If you’ve been around the Mankato area for any length of time, you’ve most likely had an encounter with Lagerquist, a life-long resident of the region. For many years his byline appeared in area newspapers. He was the Director of Public Relations for MSU’s Department of Theatre and Dance for almost 16 years. His current paying gig is with VINE Faith in Action.
The chances are high, though, that you’ve run into him in one of his many volunteer activities. “Volunteering gives me great satisfaction,” he said. “I work with the Mankato Kiwanis Club — where I’m currently vice president — on Thunder of Drums, Kiwanis Holiday Lights, and in many other ways. I love to help take down and install the CityArt Sculpture pieces. I have volunteered for the last several years at MSU commencement ceremonies. It’s a great way to contribute to your community.”
It’s fitting that Lagerquist would find his way to contributing to MankatoLIFE. Though he never got to his thesis, he completed the coursework for an MFA in Creative writing. Additionally, he was an active contributor to one of two previous regional arts and culture publications, Applauze. Both Applauze and the other publication, Static, influenced the founding of this publication.
“I have always been a writer,” Lagerquist said. “After summer days spent at Minnesota Vikings training camps, I often sat down at my mother’s old Royal typewriter to recreate player information to share with friends. In high school, I chose working on the newspaper over taking the final architectural drafting class, thus setting the course for the next couple of decades of my life. In junior high school I wrote poems about each of my teachers. I don’t remember not writing. When I’ve strayed from it, I always get pulled back.”
Arts & Culture Hat
Lagerquist has been integral to the larger cultural community in many ways. Much of his work at the newspapers was art related. “I am a supporter of the arts in every form,” he said. “I’ve walked the boards and sat on the board for the Merely Players Community Theatre; was on the board for Twin Rivers Council for the Arts; and served on multiple task forces for everything from the Post Office redevelopment to the Mankato Civic Center.”
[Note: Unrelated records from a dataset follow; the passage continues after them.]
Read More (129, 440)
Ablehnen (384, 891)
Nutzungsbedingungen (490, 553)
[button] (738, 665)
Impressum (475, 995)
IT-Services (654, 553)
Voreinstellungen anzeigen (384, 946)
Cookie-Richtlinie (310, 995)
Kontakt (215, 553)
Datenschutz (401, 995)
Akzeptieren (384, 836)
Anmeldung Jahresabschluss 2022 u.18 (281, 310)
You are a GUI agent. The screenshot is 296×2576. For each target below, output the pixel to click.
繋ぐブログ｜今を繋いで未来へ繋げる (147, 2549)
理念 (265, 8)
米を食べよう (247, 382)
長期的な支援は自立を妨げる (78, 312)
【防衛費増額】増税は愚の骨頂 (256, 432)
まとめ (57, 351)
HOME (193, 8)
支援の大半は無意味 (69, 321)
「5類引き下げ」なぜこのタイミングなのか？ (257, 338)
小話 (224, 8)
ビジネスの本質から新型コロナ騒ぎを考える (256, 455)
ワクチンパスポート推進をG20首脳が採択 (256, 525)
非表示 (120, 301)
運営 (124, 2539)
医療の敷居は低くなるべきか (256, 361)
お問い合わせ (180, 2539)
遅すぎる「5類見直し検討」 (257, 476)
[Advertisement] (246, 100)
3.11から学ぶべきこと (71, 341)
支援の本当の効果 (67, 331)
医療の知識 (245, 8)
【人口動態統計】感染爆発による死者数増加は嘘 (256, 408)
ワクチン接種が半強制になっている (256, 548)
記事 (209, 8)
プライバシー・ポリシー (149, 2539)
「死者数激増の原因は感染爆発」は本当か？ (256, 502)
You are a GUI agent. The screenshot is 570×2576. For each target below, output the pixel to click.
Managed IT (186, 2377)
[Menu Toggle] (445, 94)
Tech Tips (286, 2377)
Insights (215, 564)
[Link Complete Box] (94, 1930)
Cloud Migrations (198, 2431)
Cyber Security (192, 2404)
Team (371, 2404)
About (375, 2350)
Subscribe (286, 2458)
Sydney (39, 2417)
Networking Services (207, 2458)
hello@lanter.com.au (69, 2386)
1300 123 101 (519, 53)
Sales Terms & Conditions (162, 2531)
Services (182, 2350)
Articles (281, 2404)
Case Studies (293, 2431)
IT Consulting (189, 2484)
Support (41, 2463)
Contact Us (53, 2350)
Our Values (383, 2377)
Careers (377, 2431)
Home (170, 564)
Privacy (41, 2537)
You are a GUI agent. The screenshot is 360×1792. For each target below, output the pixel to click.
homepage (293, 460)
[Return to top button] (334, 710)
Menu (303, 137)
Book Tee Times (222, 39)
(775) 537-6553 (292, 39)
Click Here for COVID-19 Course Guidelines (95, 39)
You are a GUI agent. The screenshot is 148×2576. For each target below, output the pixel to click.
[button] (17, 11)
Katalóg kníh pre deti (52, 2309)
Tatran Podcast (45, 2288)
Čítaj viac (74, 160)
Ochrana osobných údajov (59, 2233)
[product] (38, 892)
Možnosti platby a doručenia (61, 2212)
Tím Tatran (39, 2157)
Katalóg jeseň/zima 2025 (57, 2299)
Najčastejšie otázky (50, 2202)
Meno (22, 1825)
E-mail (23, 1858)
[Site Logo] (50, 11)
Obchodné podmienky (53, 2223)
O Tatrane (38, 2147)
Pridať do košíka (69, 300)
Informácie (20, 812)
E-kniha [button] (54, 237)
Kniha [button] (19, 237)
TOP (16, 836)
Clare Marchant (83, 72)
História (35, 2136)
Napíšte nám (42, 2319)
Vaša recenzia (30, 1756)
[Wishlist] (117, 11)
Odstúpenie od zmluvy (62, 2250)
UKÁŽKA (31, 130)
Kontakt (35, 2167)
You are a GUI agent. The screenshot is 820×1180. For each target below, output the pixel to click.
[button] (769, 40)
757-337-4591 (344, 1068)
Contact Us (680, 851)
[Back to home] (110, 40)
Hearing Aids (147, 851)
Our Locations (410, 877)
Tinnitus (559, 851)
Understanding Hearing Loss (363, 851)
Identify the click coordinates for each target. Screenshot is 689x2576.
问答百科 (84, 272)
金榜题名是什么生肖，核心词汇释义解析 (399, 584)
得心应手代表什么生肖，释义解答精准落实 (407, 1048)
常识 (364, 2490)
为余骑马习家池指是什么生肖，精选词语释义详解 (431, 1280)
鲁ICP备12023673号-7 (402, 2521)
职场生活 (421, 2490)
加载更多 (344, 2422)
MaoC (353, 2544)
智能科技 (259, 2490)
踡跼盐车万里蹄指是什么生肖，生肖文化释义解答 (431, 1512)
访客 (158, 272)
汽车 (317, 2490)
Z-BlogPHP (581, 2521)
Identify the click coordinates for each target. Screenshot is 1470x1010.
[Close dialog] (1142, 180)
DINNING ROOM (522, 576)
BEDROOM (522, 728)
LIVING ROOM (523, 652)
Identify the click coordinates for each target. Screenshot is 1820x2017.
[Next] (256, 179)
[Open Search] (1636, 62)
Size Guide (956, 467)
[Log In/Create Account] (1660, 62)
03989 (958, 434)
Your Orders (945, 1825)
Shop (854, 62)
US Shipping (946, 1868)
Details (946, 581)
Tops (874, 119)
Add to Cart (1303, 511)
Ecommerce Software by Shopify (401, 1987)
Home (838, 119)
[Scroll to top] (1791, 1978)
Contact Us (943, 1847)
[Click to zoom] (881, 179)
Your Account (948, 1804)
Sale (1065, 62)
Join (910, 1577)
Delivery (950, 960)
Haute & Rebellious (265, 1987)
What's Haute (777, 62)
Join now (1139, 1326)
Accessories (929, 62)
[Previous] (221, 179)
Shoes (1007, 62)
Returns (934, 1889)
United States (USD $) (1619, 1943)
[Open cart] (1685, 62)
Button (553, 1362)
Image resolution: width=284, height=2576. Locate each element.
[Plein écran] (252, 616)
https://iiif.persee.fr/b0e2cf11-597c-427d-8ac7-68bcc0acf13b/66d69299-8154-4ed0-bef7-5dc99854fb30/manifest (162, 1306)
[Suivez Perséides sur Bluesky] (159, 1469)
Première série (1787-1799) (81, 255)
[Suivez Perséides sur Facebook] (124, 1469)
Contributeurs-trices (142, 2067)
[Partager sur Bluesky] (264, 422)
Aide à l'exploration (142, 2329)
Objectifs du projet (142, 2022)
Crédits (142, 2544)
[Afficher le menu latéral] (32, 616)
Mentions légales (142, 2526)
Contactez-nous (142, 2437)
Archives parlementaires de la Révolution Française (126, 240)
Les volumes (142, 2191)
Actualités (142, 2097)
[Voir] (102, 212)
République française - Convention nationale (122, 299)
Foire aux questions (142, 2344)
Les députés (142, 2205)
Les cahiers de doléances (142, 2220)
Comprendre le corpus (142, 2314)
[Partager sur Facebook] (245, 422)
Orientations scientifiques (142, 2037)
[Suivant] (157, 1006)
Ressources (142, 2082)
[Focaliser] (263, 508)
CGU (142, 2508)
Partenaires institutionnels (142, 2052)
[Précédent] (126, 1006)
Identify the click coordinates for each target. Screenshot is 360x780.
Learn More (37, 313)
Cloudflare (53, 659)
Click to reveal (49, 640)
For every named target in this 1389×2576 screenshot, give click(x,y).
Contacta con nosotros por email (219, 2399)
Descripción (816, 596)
With many Merely Players, Highland Summer Theatre, and other productions under his belt, he’s no stranger to standing in front of an audience. “I don’t learn lines as well as I used to — and even that wasn’t very well, but I love to do interactive improvisation. I have no fear of emceeing events in front of friends and strangers,” he said.
Lagerquist isn’t shy about encouraging others to get involved, “Want to learn what something is really all about? Get out there and do it,” he said.
Lagerquist is clear on how he feels about the Greater Mankato Area, “It comes down to one simple phrase, Mankato is Home,” he said. “I feel connected to the place because of the things that I’ve done through my time here and I feel comfortable, I love to go out and run into people that I know. I love to have the opportunity to take my passions whatever they may be and utilize them to help what’s happening in Mankato and make it a better place.”
“Mankato is a generous community,” he continued. “That goes not only in the traditional sense — people coming forward to make good things happen through donations of time, talent and money — but also with the wealth of talent being shared on so many different levels. This has become so much more apparent in the last decade and a half. People don’t wait for someone else to start something. They go out and create it! It also applies to the many things you can get involved with. It’s all possible here!”
Finally, Lagerquist summed up his role in the community, “I can see the potential and I know the history of it and I want to put those things together and create a brighter future.”